◆ **Problem description**
Which of the lines below contain the string "agent"? Pull each one out of the data.

◆ **Source information**
↓

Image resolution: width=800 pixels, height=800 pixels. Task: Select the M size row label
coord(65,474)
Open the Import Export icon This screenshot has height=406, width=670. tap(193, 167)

↑
↓

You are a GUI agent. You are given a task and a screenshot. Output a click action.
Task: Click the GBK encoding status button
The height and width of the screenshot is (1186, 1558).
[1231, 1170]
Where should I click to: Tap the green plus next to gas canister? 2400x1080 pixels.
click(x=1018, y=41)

↑
↓

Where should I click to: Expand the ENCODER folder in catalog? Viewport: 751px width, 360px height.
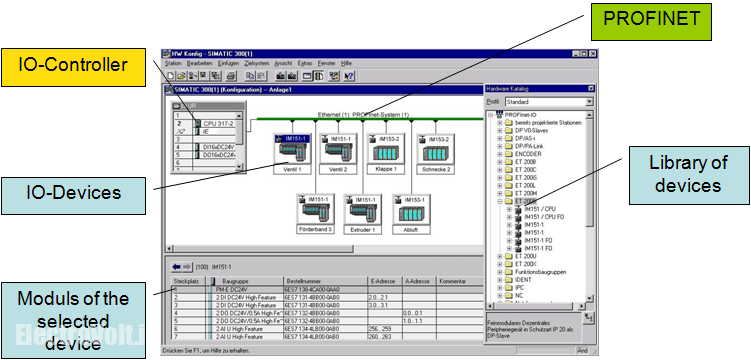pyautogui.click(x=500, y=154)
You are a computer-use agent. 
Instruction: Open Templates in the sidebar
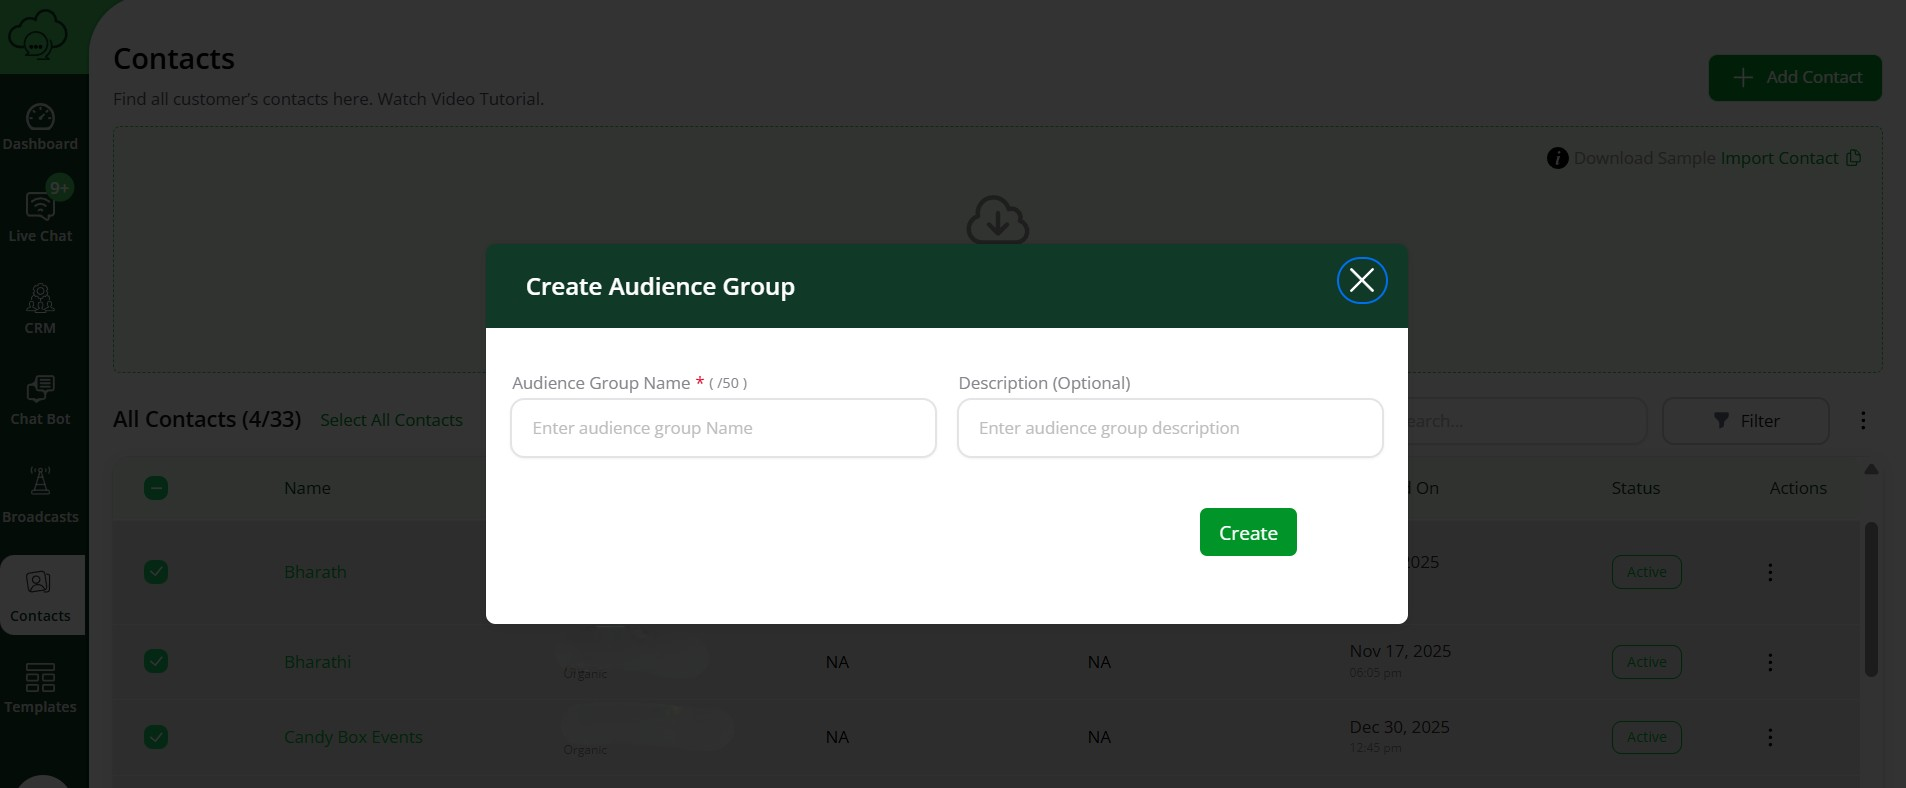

↑

◆ **Written solution**
You are a GUI agent. You are given a task and a screenshot. Output a click action.
You are a computer-use agent. 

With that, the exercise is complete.